- Short exercise: Change every "checkbox" to "check box" in the records starting at the first line and ending at the line that contains "Action: [631, 354]", leaving all other text in those lines unchanged.

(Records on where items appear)
===============

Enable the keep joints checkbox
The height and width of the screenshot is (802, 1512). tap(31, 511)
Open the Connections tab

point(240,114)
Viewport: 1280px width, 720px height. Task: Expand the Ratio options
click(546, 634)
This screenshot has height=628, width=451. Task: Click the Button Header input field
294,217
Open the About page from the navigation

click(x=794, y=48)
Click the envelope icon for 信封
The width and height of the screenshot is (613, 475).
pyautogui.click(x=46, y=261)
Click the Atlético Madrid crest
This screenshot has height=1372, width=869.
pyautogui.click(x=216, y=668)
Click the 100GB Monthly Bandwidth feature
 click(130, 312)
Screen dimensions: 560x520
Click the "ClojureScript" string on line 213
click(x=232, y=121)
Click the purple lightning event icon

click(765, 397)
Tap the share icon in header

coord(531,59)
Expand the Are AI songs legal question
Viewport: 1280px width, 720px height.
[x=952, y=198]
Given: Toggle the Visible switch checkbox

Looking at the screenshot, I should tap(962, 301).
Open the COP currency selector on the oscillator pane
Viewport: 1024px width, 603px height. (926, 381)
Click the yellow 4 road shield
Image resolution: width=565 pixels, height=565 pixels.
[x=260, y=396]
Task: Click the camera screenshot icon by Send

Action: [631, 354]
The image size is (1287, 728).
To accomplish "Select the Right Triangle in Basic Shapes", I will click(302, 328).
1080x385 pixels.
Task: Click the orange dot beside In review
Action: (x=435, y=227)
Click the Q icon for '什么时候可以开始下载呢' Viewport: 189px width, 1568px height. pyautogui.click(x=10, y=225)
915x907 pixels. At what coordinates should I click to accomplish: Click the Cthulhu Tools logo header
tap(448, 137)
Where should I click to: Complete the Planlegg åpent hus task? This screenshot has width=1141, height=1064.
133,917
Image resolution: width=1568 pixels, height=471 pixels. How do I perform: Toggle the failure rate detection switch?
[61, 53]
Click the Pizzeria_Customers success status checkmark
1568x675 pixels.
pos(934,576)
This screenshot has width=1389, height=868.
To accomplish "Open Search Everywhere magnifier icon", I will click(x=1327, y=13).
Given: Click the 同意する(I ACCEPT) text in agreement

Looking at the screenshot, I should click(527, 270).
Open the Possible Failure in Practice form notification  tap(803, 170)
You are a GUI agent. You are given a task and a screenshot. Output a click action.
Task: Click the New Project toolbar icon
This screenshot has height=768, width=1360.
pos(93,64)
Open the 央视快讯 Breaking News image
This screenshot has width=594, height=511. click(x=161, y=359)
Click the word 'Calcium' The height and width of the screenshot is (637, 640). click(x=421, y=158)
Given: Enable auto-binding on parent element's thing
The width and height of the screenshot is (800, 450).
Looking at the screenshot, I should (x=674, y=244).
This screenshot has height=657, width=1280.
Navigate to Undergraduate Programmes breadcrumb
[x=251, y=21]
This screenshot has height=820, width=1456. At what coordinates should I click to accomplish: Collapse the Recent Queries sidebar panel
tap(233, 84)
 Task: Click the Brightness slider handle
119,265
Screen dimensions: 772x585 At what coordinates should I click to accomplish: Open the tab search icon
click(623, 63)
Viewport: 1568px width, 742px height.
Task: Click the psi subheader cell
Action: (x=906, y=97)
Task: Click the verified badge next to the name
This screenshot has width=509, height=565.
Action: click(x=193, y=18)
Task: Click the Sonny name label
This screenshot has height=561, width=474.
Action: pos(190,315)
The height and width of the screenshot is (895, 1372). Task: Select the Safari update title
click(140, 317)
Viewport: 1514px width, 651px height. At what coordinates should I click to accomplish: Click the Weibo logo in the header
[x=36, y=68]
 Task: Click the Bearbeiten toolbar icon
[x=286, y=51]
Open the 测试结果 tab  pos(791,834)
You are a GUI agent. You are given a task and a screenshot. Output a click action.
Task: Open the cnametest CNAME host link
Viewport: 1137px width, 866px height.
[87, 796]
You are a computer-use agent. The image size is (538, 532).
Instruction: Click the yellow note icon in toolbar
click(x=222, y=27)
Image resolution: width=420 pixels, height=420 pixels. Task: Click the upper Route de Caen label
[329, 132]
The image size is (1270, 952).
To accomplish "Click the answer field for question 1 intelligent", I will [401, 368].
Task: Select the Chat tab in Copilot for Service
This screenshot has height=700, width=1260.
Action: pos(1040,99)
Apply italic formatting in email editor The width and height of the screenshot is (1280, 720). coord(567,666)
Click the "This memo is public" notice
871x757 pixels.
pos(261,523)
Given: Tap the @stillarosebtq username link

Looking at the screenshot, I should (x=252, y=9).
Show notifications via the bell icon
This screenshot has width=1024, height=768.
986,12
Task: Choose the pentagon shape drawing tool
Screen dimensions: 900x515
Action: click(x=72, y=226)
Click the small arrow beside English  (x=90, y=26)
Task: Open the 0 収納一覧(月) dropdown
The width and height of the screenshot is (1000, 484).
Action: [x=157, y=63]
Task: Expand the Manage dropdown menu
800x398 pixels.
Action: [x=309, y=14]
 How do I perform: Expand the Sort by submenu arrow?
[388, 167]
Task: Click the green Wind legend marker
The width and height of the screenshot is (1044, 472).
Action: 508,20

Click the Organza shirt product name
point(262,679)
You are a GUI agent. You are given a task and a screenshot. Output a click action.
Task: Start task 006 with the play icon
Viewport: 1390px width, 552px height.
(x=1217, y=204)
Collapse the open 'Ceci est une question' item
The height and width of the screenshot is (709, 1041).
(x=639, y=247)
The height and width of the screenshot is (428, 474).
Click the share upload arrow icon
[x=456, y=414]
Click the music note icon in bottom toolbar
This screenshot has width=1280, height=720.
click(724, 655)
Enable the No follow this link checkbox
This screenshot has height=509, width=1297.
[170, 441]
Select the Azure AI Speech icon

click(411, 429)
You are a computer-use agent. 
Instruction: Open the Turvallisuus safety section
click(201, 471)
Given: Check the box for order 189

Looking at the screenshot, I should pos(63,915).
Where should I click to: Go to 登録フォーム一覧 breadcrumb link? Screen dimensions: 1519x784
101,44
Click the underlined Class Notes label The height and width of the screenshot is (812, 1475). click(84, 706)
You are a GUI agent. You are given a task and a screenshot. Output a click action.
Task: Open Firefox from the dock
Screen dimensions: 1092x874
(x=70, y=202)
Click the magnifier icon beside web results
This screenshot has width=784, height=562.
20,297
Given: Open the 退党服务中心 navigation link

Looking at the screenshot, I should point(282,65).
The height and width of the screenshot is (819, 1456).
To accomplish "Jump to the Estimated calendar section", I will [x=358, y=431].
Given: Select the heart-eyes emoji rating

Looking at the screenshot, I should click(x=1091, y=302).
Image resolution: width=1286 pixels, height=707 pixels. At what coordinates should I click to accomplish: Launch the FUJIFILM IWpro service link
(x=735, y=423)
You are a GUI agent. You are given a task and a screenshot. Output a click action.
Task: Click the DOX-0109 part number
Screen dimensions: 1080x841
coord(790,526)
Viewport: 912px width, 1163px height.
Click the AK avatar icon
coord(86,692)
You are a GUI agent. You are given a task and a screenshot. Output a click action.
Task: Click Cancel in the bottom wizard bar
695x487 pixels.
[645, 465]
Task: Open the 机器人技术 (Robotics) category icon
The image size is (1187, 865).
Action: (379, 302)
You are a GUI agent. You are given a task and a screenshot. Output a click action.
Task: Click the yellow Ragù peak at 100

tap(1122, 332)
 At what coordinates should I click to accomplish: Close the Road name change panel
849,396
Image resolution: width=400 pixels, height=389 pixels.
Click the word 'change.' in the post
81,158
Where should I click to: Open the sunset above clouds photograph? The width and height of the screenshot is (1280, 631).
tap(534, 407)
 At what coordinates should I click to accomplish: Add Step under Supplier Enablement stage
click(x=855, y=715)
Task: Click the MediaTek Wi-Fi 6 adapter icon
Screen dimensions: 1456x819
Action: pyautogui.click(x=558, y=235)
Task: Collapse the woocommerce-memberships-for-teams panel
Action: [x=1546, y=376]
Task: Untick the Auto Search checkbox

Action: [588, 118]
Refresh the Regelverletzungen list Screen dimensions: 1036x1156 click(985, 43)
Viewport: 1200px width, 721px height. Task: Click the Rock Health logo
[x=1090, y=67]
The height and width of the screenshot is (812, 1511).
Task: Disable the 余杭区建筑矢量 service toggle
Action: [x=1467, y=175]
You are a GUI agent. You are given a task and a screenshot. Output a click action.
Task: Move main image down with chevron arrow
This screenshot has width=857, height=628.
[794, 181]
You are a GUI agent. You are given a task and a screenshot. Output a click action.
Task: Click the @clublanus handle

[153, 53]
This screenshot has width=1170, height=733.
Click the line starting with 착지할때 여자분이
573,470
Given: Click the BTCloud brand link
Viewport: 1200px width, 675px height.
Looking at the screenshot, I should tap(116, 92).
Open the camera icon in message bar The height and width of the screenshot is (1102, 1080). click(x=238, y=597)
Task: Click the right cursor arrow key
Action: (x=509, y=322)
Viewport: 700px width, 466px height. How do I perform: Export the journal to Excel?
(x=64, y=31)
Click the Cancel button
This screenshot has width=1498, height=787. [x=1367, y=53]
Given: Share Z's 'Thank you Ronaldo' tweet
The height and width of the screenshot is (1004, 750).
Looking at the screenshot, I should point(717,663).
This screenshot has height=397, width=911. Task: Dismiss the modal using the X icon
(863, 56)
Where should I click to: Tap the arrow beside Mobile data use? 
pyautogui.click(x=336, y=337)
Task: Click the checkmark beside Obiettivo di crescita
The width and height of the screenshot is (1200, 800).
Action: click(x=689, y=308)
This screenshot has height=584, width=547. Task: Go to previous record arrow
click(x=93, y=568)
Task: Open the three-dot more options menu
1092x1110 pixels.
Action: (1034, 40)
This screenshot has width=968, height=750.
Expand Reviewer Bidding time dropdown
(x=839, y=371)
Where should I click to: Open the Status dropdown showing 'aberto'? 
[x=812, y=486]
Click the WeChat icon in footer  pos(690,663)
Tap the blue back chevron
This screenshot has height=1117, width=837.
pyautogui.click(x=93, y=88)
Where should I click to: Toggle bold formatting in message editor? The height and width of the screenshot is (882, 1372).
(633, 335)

===============

- Answer below:
Enable the keep joints check box
The height and width of the screenshot is (802, 1512). tap(31, 511)
Open the Connections tab

point(240,114)
Viewport: 1280px width, 720px height. Task: Expand the Ratio options
click(546, 634)
This screenshot has height=628, width=451. Task: Click the Button Header input field
294,217
Open the About page from the navigation

click(x=794, y=48)
Click the envelope icon for 信封
The width and height of the screenshot is (613, 475).
pyautogui.click(x=46, y=261)
Click the Atlético Madrid crest
This screenshot has height=1372, width=869.
pyautogui.click(x=216, y=668)
Click the 100GB Monthly Bandwidth feature
 click(130, 312)
Screen dimensions: 560x520
Click the "ClojureScript" string on line 213
click(x=232, y=121)
Click the purple lightning event icon

click(765, 397)
Tap the share icon in header

coord(531,59)
Expand the Are AI songs legal question
Viewport: 1280px width, 720px height.
[x=952, y=198]
Given: Toggle the Visible switch check box

Looking at the screenshot, I should tap(962, 301).
Open the COP currency selector on the oscillator pane
Viewport: 1024px width, 603px height. (926, 381)
Click the yellow 4 road shield
Image resolution: width=565 pixels, height=565 pixels.
[x=260, y=396]
Task: Click the camera screenshot icon by Send

Action: [631, 354]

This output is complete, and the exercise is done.